Saturday, June 2, 2012

DraconisOlim the making of VFX

Hi my name is Eugene Chu. I'm responsible for most of the VFX and CG shots for Draconis Olim's trailer pitch. I created this blog so I can share some experiences of the process and pipeline during the making of this trailer. Plus I thought to myself there are a lot of cool stuffs happened during the VFX stage. It's basically me showing you guys how I pulled a dead rabbit out of my hat and reanimate it... digitally.

You can watch Draconis Olim here:



The story and production of Draconis Olim is created and founded by Elana Mugdan. It's in my hands to help that film as much as I can in a month's or two time frame... with my weekday job like all of the other staffs

When creating VFX as a profession or freelancing or for a friend (like this one), there are two types of work. Making Micheal Bay's explosions and CG robots or cleaning up trackers and tracking. In Draconis Olim, I've done both. Once Elana gives me the shots I looked at them and said to myself, "This is a 2d footage...how do I make this 3d again so I can incorporate more objects such as lens flares from the staff or dragons or power balls?"
This is one of the tracking shots. I had Elena to add the black beads around the actor's eyes. This will allow me to track and add effects around his eyes as if he has organic makeup. What I did find out is that a person's face has so many muscles moving around, even if it's just his cheeks and eyes. It makes my effects a little more harder to get it just right. And when you think that's done, I had to clean up these little trackers that helped me...ironic.


This shot is one of my favorites to work on. I told Elena to keep the camera still on a tripod, because in the digital world, I was able to shake the camera manually with my own control.
Besides the technical aspects, the art idea is the fun part. I didn't want this to become another Dragon Ball Z, where everyone is making energy balls. It's an idea that the energy is less contained and the enemy to the left is using a shield spell. A lot of pulsing wave happened in this shot and composite smoke on the floor makes the energy blast more believable in slow motion.

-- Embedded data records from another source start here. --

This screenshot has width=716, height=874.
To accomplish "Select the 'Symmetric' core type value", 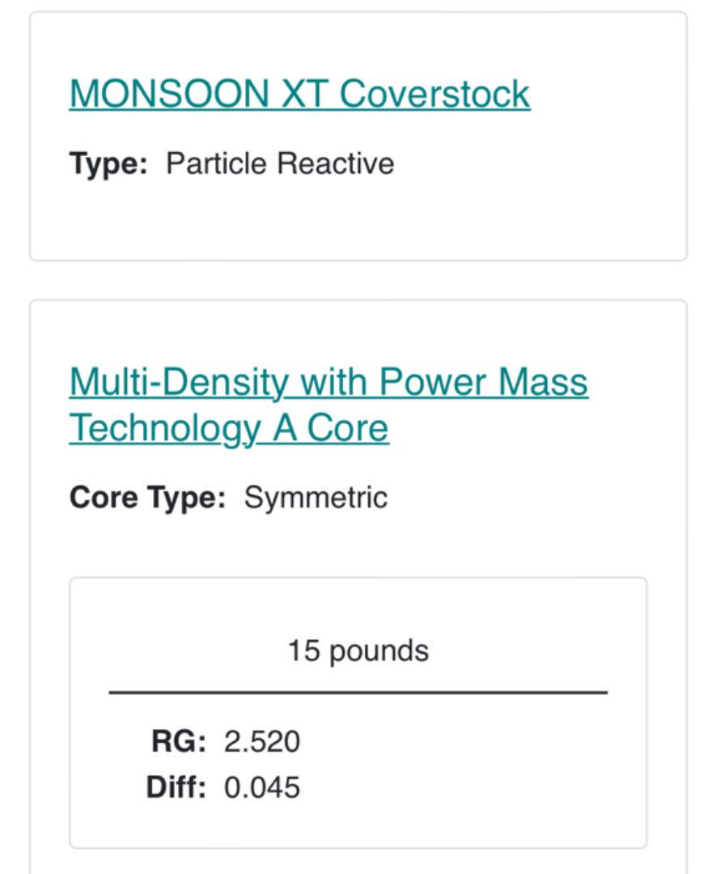I will pyautogui.click(x=316, y=497).
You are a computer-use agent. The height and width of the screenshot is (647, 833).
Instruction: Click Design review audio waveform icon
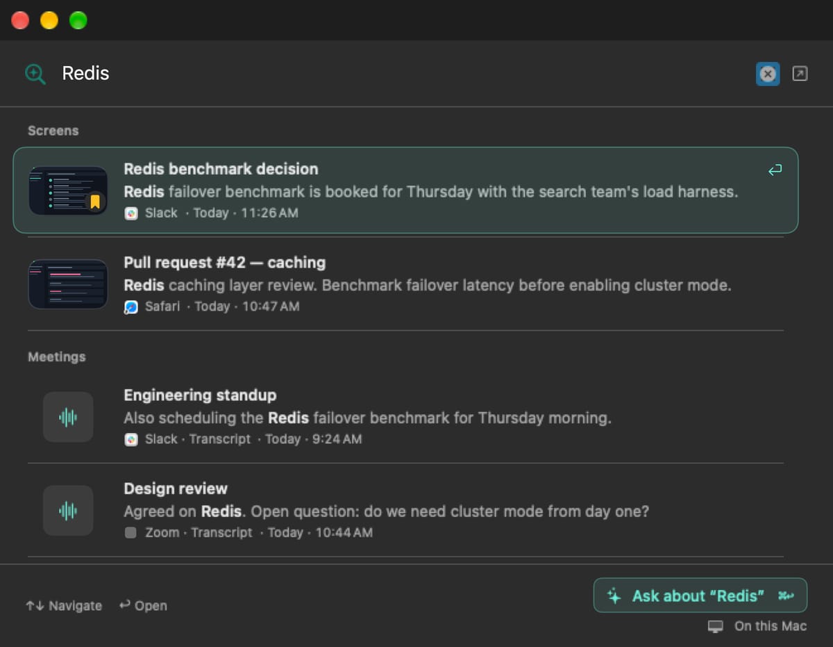68,511
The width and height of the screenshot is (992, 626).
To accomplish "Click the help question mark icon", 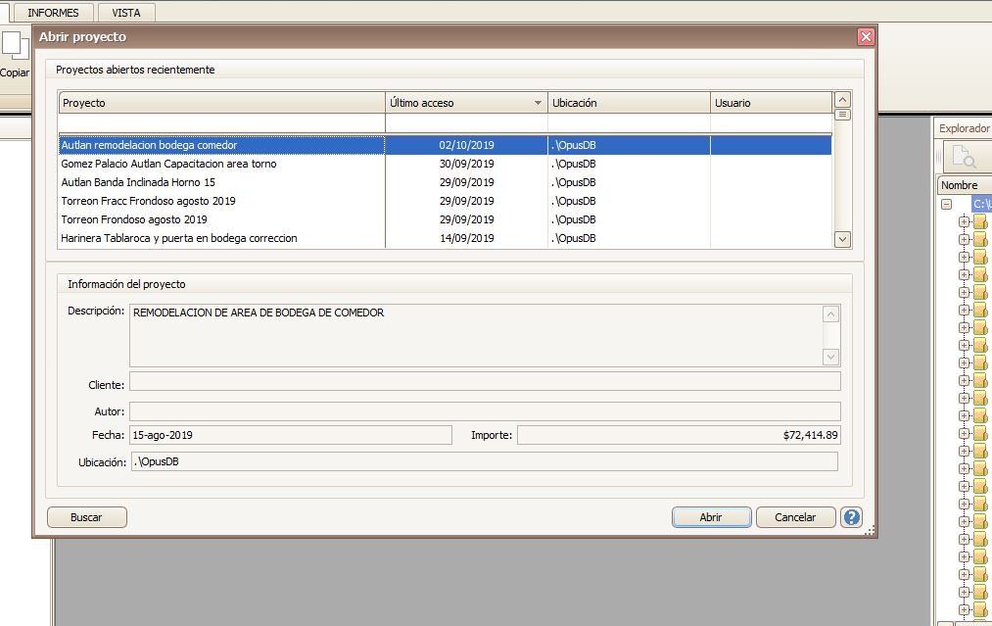I will click(x=851, y=517).
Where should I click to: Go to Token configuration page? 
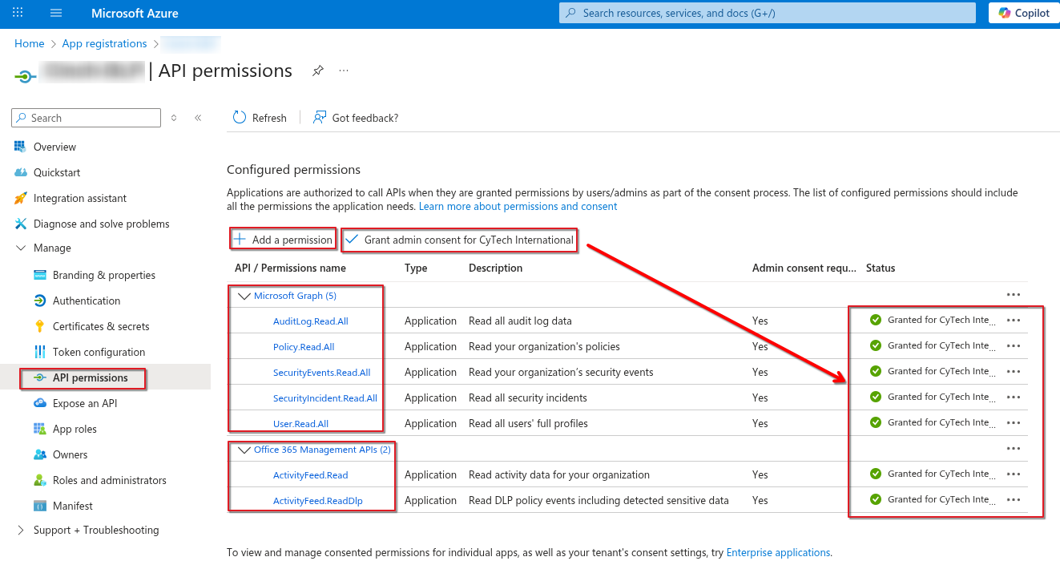coord(99,352)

So here are the tougher parts of this movie, but is totally worth it. Making a dragon and making him move.

The dragon took me a month to make at the end of my college years. Not only that, I had to texture his skin and give him bones so he can move and growl. Especially his cheek bones when he talks. I didn't make everything, but only necessary things that only matters for this trailer. I can do a lot in the CG world but time is against me.

The shot below was then tracked so I can add the dragon in as if it's in the real world. Best thing about VFX and CG artist, you can make your own world.... that's why I put mushrooms in it cause it's planted onto the ground, giving me great feedback how good the track is with perspective. Dragon flies so it's not going to give me real feedback on the technical aspect. Now all of this was within that month's time so I track what I needed and moved on.

(tracking shot of the valley)


 Okay so this was the biggest part of my job. Elena wants her actor to be with the dragon and I totally agree. It will give the feeling that the character is with the dragon like a bond.

Recent scifi movies does abuse a film strategy that the actor looks surprised or scared and the next shot is an up close shot of an alien or the crew is in the ship, all looking surprised, and the next shot is showing the bridge window. Classic cheat of not having CG integrated with real life actors so it doesn't look fake. I can go on explaining this strategy like when Dracula tries to bite a person, the next shot is the thunder so the audience believes in the idea the victim is killed with that transition. Our idea is to show that bond and how far will I have to go to accomplish this.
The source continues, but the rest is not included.